In lieu of an editorial this week, we are publishing these comments
and observations that we want to share with our readers.
Nothing these days seems to be like it used to be,
including these days themselves. Time seems to be moving faster. Most
adults feel this, but the surprising thing is that many children feel
the same way. Although no systematic study has been done that we know
of, informal polling finds that many children also say that things
move very fast.
All this comes to give some perspective on our retrospective. Yated
is now ten years old. Ten years is a relatively long time, but perhaps
not as long as it used to be.
The Hebrew Yated Ne'eman was started by Maran HaRav Shach,
shlita, and the Steipler Gaon -- who gave it its name.

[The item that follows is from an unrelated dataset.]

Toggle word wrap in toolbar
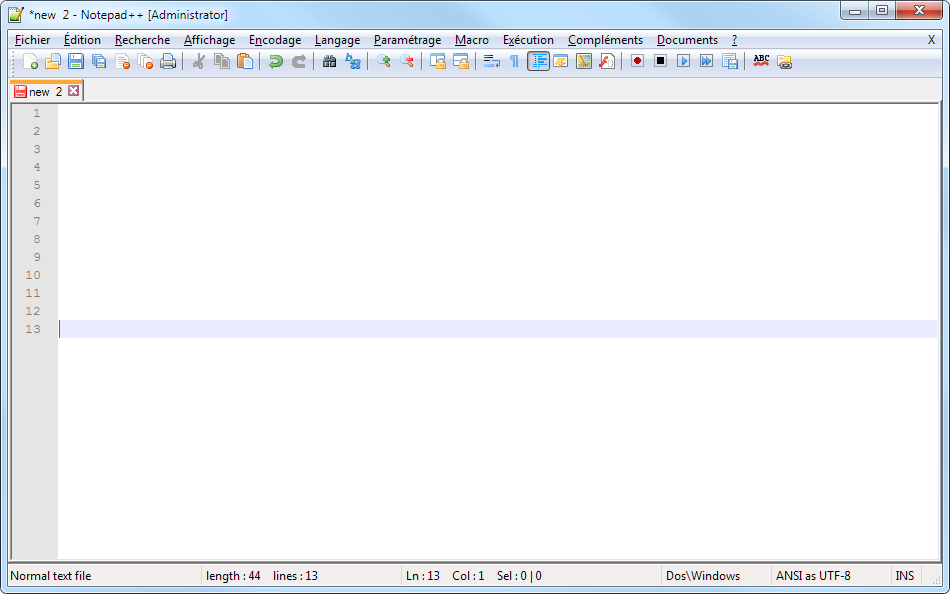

There is something to this name. When HaRav Shach started the English
edition, Rabbi Avrohom Kosman was there on the spot and he put out
the first issues. He felt that the name was even more obscure in English
than in Hebrew (it is based on a posuk in Yeshaya),
and suggested that another name be used, but HaRav Shach explicitly
insisted on the original Hebrew name.
The audience was defined by HaRav Shach as the chareidi community
in general, and not just the bnei Torah.
Actually this was innovative. The English edition of Yated Ne'eman
was the first broad publication whose target audience is specifically
the chareidi community. Other English language publications had always
aimed for a lower point of commonality between the chareidi community
and the uncommitted. Yated is unapologetically frum,
and written for the expectations of the frum community.
The main purpose was often said by the Vaada Ruchanit that controls
the paper, to be the spread of da'as Torah.
If that is the main purpose, we can also identify other effects of
a weekly newspaper for the worldwide English-speaking Torah community.
There have been times in which the presence of an efficient channel
to publicize the Torah view swiftly has been obvious and dramatic.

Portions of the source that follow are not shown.